▶ _What you need to do_
Write out each line from the data below that includes the word "right".

··· Dataset records

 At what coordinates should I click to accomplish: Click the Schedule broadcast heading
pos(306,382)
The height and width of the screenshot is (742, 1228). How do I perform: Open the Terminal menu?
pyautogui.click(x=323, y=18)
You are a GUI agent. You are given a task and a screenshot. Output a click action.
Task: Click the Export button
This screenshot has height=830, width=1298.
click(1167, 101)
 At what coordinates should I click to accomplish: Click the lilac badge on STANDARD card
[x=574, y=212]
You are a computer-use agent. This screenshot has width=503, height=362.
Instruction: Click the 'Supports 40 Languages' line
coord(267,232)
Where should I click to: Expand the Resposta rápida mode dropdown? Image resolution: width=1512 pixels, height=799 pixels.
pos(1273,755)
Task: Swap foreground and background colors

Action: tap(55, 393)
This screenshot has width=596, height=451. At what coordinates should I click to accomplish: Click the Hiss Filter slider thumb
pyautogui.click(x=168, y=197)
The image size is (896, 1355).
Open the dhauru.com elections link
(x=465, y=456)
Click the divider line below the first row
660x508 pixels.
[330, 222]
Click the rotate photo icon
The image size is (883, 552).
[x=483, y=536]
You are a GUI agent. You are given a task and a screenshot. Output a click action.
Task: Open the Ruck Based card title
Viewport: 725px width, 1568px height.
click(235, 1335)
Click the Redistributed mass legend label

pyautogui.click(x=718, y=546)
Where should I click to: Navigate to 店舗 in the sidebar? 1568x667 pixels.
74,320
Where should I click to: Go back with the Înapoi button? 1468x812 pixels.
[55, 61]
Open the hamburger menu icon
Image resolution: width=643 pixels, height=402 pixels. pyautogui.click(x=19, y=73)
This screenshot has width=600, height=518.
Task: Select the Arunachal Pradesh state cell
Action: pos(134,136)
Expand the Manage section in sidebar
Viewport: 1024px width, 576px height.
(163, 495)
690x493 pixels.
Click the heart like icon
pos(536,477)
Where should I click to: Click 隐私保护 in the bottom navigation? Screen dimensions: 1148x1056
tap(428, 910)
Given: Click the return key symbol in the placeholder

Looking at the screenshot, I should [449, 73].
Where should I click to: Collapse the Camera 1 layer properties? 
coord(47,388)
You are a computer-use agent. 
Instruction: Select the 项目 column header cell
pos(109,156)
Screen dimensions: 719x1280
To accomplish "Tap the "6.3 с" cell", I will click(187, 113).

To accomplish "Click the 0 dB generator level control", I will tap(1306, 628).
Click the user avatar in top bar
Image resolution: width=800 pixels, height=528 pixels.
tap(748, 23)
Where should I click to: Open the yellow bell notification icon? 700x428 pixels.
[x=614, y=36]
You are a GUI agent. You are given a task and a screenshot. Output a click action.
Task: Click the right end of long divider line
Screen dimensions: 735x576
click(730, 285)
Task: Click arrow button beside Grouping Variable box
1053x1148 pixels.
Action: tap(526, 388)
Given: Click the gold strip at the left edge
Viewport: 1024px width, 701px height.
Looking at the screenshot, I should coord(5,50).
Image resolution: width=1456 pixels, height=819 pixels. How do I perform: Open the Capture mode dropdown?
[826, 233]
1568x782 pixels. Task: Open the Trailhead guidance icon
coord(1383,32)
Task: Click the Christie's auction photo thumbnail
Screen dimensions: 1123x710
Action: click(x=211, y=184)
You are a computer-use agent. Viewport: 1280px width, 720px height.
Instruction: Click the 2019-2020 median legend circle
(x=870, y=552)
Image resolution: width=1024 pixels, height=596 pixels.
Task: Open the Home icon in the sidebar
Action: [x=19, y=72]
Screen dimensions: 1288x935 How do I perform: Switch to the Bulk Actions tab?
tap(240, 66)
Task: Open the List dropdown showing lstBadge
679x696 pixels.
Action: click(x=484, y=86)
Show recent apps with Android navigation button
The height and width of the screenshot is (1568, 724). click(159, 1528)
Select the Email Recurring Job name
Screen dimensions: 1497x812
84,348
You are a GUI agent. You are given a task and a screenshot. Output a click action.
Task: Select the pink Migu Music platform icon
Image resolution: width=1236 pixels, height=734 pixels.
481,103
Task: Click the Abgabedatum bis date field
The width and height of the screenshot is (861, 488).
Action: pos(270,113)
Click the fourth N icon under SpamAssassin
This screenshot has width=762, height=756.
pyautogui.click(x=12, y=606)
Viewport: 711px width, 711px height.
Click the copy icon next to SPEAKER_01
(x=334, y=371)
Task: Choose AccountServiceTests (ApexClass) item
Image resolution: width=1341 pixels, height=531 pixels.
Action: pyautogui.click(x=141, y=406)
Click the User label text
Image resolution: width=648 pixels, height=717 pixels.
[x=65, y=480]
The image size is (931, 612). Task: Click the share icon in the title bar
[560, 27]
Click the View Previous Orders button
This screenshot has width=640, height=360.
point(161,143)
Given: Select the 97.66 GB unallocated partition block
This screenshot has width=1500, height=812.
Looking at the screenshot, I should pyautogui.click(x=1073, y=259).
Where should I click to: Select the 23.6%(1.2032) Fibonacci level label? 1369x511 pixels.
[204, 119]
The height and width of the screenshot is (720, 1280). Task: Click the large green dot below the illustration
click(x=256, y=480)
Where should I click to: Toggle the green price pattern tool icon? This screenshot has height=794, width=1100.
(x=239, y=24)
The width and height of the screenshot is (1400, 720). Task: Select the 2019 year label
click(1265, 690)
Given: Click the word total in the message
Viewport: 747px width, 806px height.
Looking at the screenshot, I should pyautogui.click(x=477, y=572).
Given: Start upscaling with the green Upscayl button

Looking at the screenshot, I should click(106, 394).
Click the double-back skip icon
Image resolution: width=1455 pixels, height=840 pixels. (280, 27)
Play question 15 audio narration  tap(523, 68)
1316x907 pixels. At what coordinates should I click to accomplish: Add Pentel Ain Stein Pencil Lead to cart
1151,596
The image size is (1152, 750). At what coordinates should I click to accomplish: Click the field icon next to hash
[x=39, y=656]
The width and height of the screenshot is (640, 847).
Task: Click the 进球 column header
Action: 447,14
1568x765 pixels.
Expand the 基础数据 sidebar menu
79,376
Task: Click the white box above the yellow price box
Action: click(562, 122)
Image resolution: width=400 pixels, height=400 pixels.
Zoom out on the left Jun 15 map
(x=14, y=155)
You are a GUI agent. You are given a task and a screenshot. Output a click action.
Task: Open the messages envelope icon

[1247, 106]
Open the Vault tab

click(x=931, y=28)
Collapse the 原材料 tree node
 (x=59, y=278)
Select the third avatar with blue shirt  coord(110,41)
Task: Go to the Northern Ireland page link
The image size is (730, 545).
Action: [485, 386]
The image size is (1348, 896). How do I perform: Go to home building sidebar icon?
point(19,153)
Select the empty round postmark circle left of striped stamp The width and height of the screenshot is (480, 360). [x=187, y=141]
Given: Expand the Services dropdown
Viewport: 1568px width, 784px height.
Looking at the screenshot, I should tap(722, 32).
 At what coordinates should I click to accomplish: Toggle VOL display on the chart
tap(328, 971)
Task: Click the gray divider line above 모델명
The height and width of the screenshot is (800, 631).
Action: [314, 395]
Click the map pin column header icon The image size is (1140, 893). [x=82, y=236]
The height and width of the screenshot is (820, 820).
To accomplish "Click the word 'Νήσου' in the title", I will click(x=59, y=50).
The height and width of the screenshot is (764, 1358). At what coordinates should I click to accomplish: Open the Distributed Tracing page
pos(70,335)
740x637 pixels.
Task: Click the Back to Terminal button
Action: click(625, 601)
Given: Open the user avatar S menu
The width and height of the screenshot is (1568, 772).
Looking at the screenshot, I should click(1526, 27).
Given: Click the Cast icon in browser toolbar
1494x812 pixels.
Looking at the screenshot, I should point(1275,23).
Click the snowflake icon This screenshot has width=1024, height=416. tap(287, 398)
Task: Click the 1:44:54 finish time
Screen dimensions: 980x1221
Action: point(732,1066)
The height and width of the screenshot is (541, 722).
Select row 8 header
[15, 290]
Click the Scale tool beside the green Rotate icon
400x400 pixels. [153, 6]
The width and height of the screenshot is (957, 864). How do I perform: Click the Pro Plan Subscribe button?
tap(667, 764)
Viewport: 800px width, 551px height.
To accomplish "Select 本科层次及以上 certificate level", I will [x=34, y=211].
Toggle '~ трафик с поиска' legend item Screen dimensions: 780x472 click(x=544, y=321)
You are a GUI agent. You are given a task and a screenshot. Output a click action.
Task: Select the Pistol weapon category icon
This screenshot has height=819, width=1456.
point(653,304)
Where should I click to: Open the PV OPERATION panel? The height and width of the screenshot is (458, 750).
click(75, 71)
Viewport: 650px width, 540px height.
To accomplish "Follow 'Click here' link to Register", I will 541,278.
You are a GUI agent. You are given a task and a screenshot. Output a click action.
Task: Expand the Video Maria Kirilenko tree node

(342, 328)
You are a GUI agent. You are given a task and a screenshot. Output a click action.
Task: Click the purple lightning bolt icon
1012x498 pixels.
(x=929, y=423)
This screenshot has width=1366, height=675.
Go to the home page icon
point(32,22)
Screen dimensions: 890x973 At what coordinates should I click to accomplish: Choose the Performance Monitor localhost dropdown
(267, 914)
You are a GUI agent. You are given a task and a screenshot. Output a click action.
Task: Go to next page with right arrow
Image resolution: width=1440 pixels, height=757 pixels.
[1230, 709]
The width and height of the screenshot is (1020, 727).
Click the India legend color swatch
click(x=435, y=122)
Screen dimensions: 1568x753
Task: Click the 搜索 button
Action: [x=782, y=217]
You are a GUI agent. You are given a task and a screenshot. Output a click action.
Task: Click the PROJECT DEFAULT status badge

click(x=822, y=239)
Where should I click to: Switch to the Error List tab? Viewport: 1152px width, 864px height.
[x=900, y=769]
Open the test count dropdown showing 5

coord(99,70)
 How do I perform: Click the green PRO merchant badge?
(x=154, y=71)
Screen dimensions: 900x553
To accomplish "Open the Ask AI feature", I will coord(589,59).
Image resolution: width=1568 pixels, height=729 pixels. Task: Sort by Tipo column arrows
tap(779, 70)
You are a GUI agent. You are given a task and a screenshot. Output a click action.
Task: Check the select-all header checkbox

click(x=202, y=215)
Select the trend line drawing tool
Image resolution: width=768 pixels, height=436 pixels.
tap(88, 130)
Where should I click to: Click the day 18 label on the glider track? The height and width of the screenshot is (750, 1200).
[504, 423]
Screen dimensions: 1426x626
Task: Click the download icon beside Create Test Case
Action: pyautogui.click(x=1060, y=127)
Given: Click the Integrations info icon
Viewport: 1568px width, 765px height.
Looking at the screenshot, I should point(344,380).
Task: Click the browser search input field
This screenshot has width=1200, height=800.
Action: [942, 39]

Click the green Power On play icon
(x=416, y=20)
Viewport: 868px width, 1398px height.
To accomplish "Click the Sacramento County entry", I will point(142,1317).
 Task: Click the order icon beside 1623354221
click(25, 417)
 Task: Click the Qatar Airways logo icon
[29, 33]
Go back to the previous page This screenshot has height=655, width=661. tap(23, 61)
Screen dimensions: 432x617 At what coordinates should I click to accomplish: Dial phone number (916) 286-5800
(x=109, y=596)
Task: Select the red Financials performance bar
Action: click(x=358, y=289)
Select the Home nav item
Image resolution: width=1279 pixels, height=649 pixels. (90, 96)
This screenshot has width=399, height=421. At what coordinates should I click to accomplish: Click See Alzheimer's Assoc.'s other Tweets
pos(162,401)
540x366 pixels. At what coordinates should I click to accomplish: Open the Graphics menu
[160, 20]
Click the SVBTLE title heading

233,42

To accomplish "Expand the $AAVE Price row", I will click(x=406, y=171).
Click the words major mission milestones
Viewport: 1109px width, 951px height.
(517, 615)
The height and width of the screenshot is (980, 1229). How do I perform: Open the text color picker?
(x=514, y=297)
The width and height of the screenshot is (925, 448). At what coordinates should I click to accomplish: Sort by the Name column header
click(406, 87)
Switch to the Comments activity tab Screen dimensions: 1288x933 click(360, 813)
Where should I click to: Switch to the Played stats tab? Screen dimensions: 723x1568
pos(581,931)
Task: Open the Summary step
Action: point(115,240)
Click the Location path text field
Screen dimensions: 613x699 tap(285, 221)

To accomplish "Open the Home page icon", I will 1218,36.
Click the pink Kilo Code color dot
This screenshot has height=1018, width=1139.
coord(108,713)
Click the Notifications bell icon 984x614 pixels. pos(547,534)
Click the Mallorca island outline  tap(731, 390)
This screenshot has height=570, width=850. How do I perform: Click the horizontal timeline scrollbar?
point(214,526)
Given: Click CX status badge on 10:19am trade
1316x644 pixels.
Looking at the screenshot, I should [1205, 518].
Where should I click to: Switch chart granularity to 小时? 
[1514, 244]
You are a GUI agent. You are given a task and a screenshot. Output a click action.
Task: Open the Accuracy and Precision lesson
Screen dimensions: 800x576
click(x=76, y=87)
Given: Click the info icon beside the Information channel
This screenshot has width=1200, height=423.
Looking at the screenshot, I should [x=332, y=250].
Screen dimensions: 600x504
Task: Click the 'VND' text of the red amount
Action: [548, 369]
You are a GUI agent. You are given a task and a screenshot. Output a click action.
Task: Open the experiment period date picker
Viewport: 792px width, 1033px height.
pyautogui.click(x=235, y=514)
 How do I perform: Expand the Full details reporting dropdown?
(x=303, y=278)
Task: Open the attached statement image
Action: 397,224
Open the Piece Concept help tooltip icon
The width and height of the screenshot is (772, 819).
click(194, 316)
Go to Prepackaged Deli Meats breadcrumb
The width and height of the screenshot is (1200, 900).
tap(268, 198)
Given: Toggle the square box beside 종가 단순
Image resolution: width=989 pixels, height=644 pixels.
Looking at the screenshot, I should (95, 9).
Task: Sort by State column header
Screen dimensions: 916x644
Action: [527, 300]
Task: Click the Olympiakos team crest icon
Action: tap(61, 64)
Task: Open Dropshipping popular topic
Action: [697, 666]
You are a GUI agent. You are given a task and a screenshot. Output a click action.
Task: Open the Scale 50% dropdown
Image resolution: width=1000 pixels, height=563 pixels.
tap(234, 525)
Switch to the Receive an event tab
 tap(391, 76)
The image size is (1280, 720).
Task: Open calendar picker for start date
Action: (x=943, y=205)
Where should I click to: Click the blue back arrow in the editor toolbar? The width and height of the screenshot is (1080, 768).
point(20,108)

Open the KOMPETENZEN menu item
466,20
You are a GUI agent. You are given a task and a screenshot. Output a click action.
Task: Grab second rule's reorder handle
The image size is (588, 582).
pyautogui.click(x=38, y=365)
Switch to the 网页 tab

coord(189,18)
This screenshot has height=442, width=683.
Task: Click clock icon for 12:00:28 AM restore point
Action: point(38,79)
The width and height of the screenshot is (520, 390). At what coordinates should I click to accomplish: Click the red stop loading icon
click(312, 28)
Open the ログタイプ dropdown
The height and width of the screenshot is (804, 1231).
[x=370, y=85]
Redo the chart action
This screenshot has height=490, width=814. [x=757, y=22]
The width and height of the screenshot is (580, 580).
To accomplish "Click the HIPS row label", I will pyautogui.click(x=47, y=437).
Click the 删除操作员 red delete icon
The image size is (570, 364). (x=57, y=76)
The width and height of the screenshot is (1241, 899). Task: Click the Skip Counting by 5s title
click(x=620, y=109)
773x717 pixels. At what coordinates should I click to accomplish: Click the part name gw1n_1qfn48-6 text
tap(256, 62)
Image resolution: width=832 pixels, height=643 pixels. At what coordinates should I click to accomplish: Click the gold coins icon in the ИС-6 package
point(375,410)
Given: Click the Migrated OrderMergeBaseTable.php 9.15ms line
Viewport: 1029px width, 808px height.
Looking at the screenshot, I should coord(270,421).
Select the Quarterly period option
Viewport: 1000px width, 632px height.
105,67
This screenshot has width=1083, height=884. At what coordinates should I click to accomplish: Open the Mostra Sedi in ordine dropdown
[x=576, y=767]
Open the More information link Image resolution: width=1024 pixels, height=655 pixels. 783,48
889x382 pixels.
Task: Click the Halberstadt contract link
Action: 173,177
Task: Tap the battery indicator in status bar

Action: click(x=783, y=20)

······

▶ _Answer area_
Task: Click the right end of long divider line
Task: Go to next page with right arrow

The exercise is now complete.